To comprehend a story, it is essential to understand both the text and the context. By doing so, you build a chain of reasoning for why events happen in a story. This reasoning is built on the knowledge of events, characters and even objects. You also need to know how the world works, even in a fictional universe, which has its own set of rules. This diverse knowledge set is more general, it doesn’t take one specific skill set, but rather several.

In the Harry Potter example, you need to know who Voldemort is, what his goal was, and why his death is important. You also need to know the Battle of Hogwarts took place, and that he was killed by Harry. To understand how he died, you need knowledge of the Harry Potter world — spells, wands etc.

Currently, AI development does not enable such learning. Instead of representing knowledge, it just represents probabilities, mainly of how often words tend to co-occur in different contexts. This means you can generate strings of words that sound humanlike, but there’s no real coherence there. You can see for yourself. Simply head to Talk to Transformer, a state-of-the-art AI text generation system that can guess what comes next.

No matter what you enter, you will realise that while the words are fluent, the ideas are incoherent. The output text does not make sense in the larger scheme of things, as the AI has no context for the text. There are two reasons for this mess — the first is that we have been developing specific AI, i.e. systems that can handle a single task like driving a car, or playing chess, but not diverse skill sets. The second is due to the system we use to train AI models — deep learning.

Deep Learning Doesn’t Go Wide Enough

Current AI systems are trained using a statistical technique called deep learning. This is a great way to learn correlations, as it allows the system to learn based on comparisons. However, that also means the AI is very task-focussed, it does not learn about the relationships of different parts. In this case, the context of the story.

This is because of what linguists call compositionality. It is the way we construct the meaning of sentences based on the meaning of individual parts. For example, in the sentence “The moon is 240,000 miles from the Earth,” the word moon means one specific astronomical object, Earth means another, mile means a unit of distance, 240,000 means a number, and then, by virtue of the way that phrases and sentences work compositionally in English, 240,000 miles means a particular length, and the sentence “The moon is 240,000 miles from the Earth” asserts that the distance between the two heavenly bodies is that particular length.

Compositionality and context are not part of standard AI training models.
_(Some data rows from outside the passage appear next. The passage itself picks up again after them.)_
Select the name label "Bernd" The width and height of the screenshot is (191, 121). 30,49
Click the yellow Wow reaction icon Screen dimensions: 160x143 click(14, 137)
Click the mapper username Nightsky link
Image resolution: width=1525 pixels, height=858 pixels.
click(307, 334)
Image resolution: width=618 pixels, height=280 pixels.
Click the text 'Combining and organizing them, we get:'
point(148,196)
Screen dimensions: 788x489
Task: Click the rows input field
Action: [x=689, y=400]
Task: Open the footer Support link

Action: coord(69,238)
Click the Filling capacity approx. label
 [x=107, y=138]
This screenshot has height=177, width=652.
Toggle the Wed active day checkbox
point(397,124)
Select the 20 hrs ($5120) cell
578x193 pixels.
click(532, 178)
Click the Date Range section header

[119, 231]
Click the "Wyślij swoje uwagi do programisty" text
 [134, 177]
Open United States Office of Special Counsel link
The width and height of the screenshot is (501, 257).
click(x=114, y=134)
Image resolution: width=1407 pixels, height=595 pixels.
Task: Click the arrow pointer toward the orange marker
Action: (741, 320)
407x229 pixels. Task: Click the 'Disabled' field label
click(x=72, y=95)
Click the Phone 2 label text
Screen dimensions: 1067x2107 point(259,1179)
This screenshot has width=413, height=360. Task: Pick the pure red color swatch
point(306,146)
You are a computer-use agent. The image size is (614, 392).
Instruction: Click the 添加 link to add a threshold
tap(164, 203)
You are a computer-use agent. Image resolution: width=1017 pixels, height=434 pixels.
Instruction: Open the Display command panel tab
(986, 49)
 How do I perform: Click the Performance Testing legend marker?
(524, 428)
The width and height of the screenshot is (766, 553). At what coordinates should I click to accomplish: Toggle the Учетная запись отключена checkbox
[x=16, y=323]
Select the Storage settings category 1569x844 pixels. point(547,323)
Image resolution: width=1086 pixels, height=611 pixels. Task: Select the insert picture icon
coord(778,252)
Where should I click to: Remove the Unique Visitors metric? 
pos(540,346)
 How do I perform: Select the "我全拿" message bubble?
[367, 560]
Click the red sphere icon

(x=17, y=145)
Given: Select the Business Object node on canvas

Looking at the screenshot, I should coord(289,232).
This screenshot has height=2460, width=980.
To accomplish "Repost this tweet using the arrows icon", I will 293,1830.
So there’s no way to incorporate background knowledge. So while GTB may have realised Voldemort died, it has no way of understanding that he is a villain, and in literature, it is common for villains to die. Whereas when we read, we build a cognitive model of the text based on not just the text, but the larger context. We are then able to recall these ideas whenever we need to.

In the end, statistical analysis and deep learning is a far cry from the real-world understanding we have built over centuries. Instead, there is a fundamental mismatch between the kind of statistical computation that powers current AI programs and the cognitive-model construction that would be required for systems to actually comprehend what they are trying to read.

If we want to build computers that can genuinely understand and read, adding more computing power isn’t going to cut it. Rather, we need a new approach, one which is centred around reasoning and cognitive psychology. Basically, we need to create a machine version of common sense. Reading isn’t just about statistics, it’s about synthesizing knowledge: combining what you already know with what the author is trying to tell you. Kids manage that routinely; machines still haven’t.